▶ _EXTRACTED ENTRIES_:

============================================================

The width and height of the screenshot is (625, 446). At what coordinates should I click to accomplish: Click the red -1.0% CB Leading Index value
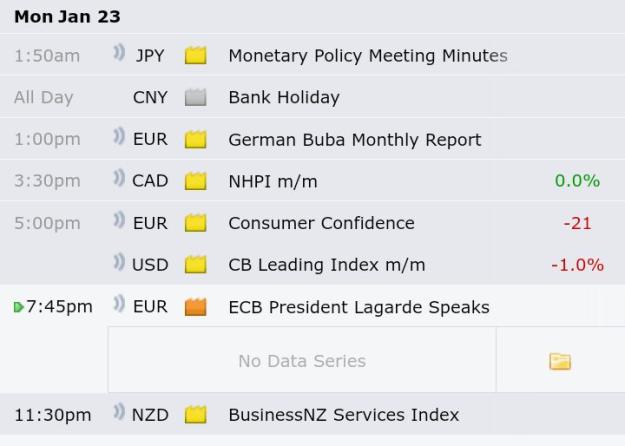pyautogui.click(x=578, y=265)
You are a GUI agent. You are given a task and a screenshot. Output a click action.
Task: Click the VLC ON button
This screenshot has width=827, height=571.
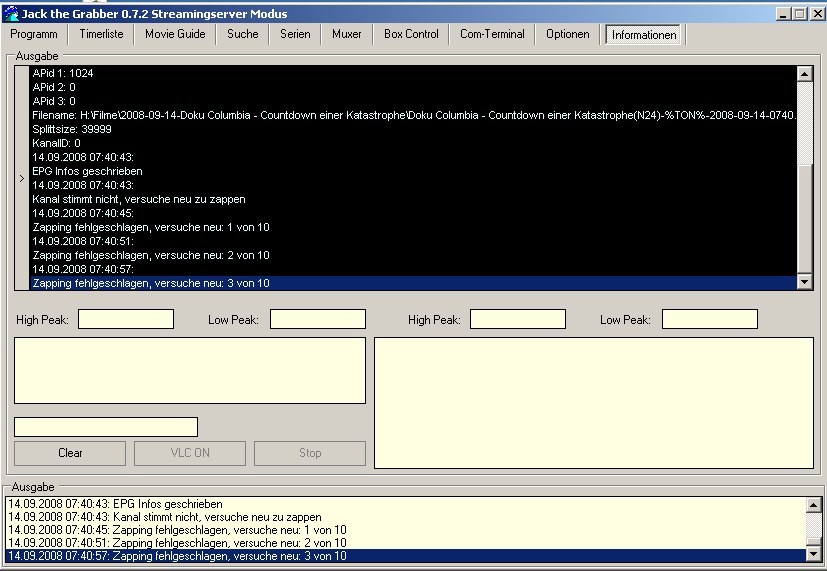pyautogui.click(x=175, y=453)
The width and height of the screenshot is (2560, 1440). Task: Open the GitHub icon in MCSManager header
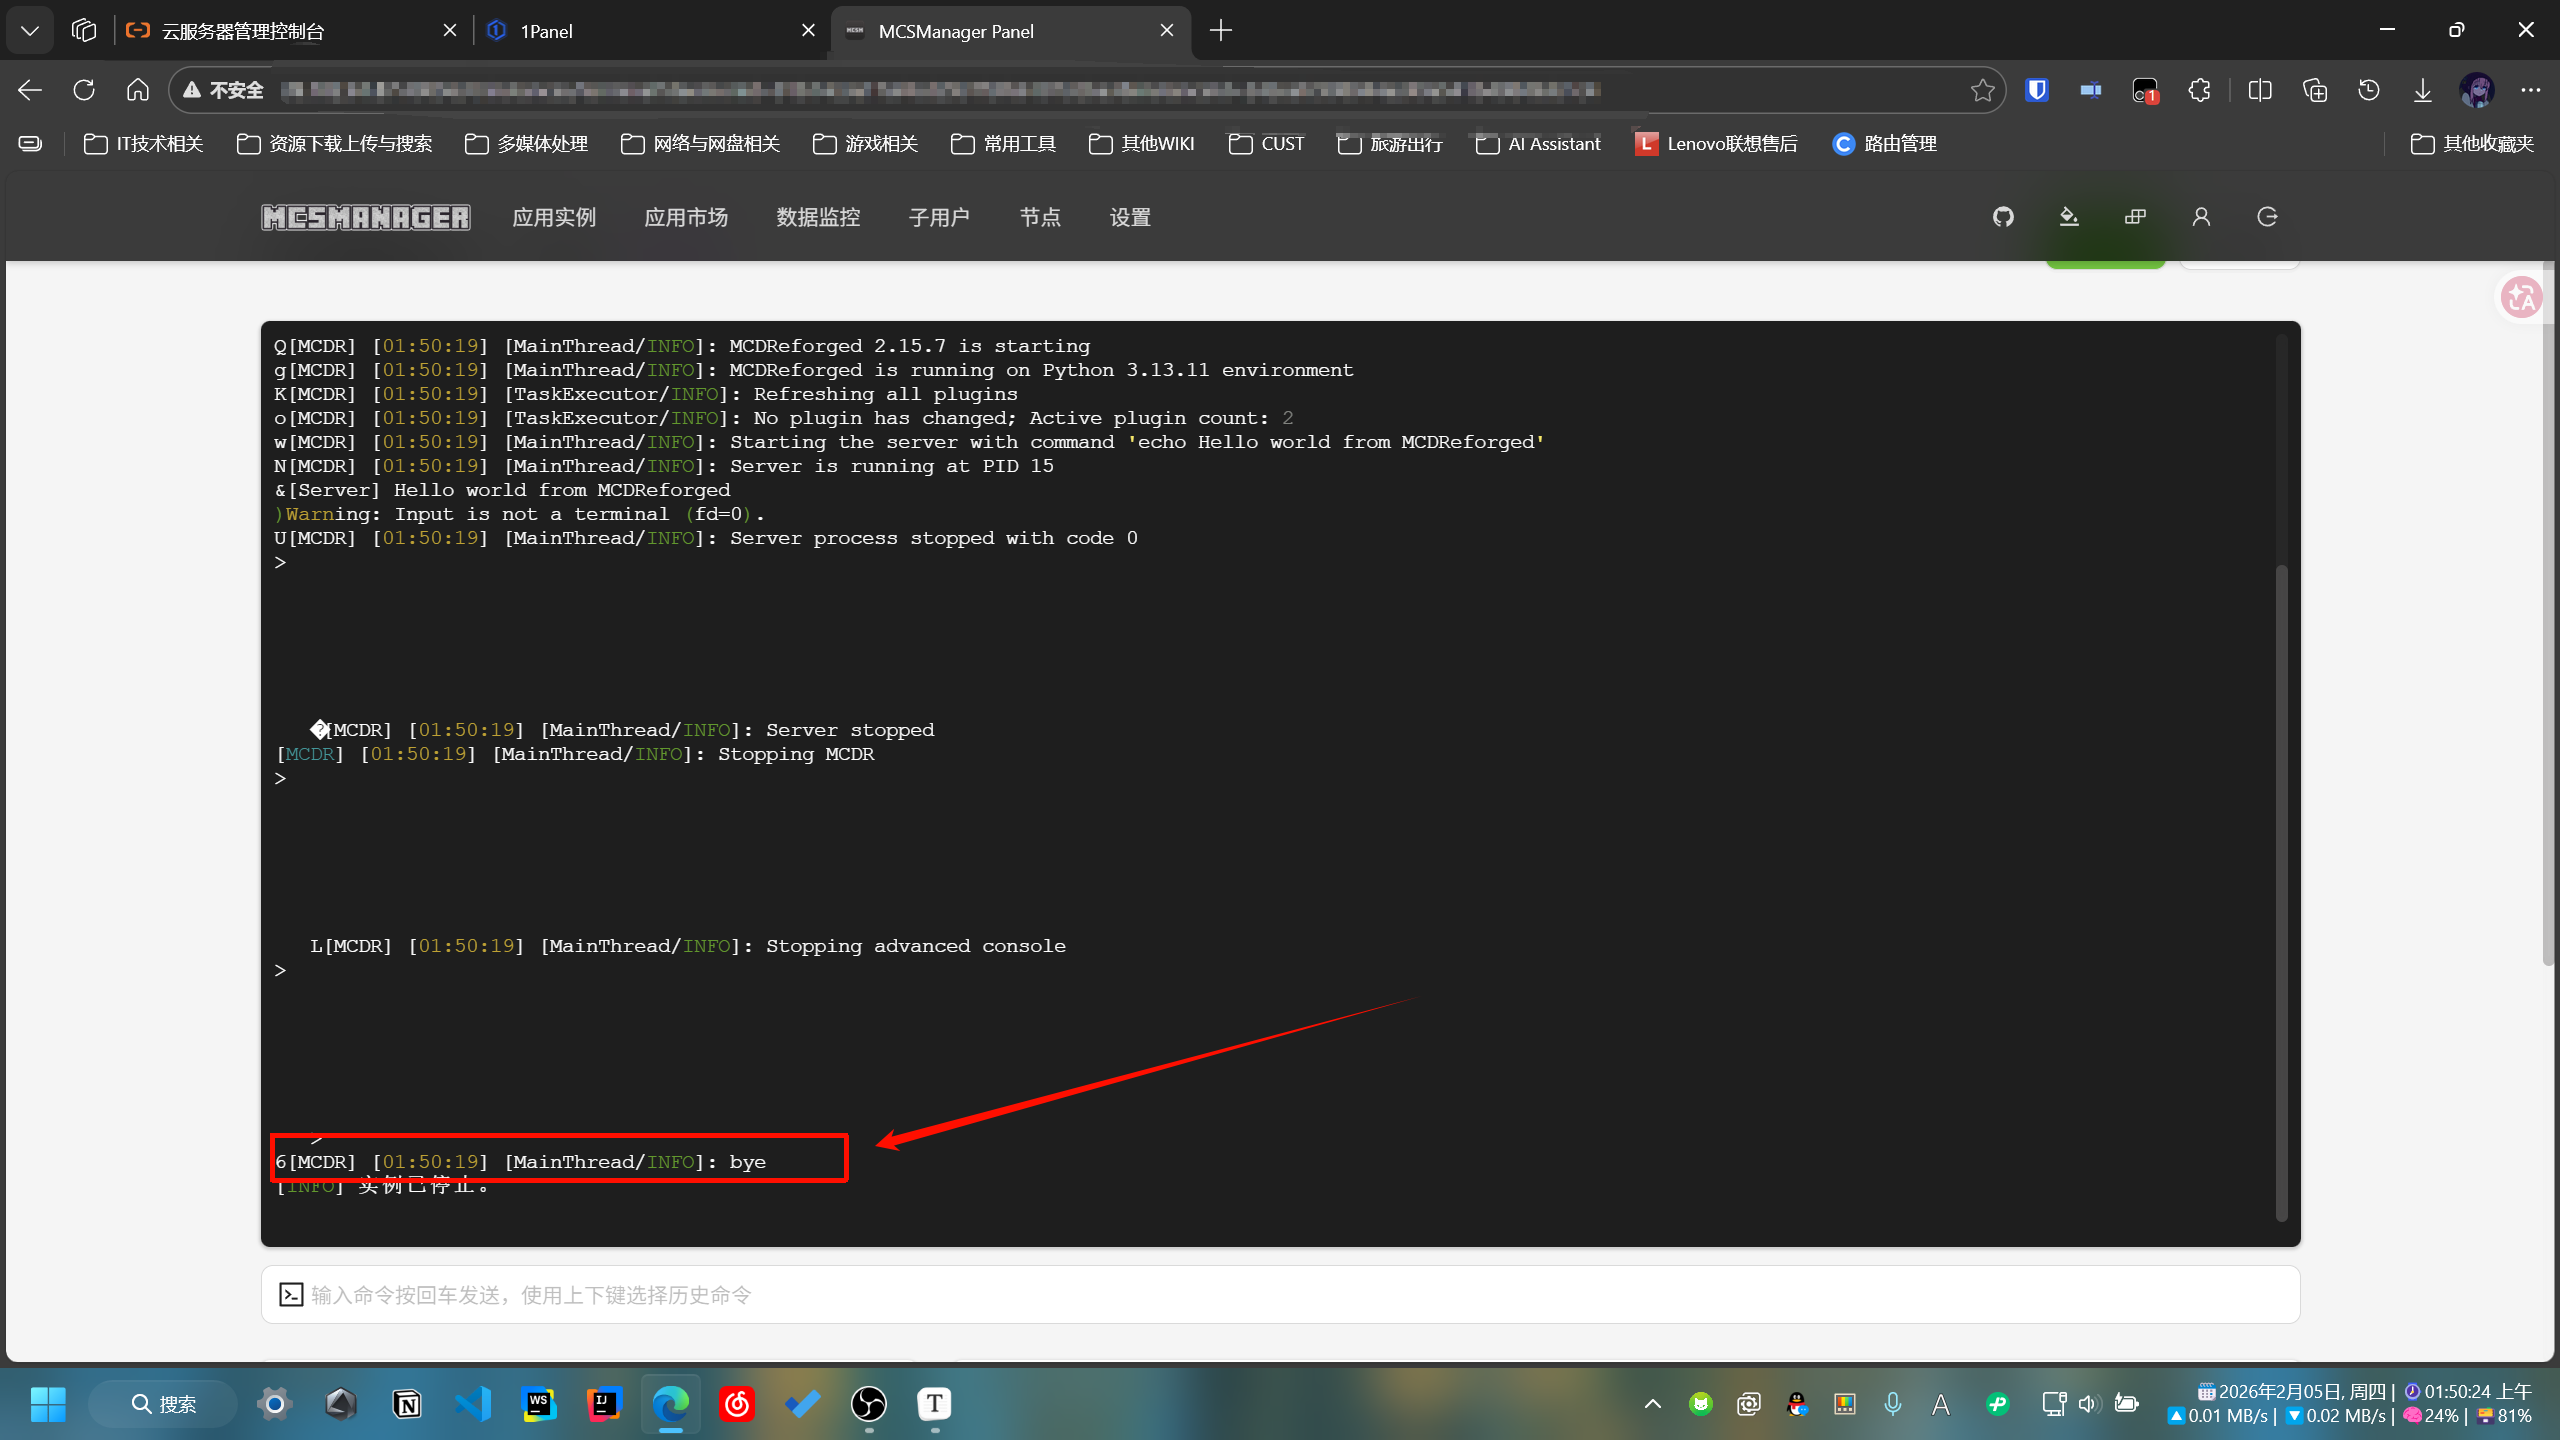click(x=2003, y=217)
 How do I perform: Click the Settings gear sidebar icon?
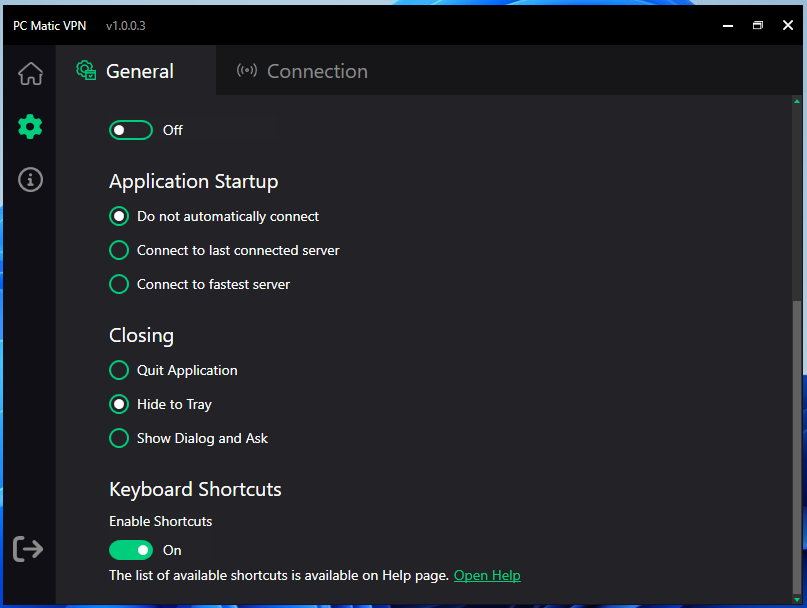point(30,127)
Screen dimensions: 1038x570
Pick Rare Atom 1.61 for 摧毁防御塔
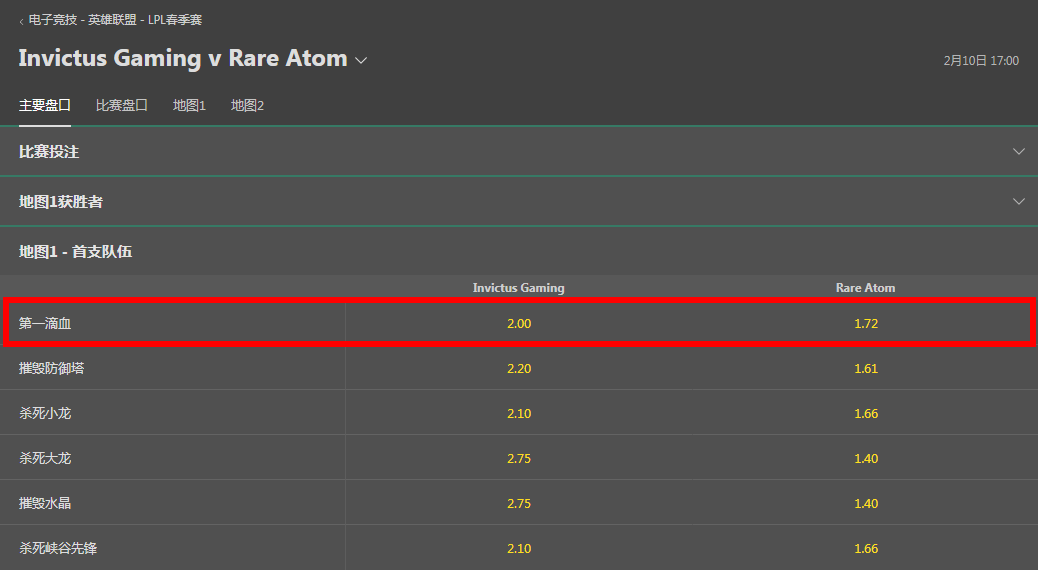coord(865,368)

============================================================

▶ _EXERCISE DESCRIPTION_: Pick out every line in the items above that contains the string "height", matching case exactly, and copy each of those lines.

▶ _PROBLEM SOLUTION_:
The width and height of the screenshot is (625, 446). At what coordinates should I click to accomplish: Click the red -1.0% CB Leading Index value
This screenshot has width=827, height=571.
The width and height of the screenshot is (2560, 1440). Task: Open the GitHub icon in MCSManager header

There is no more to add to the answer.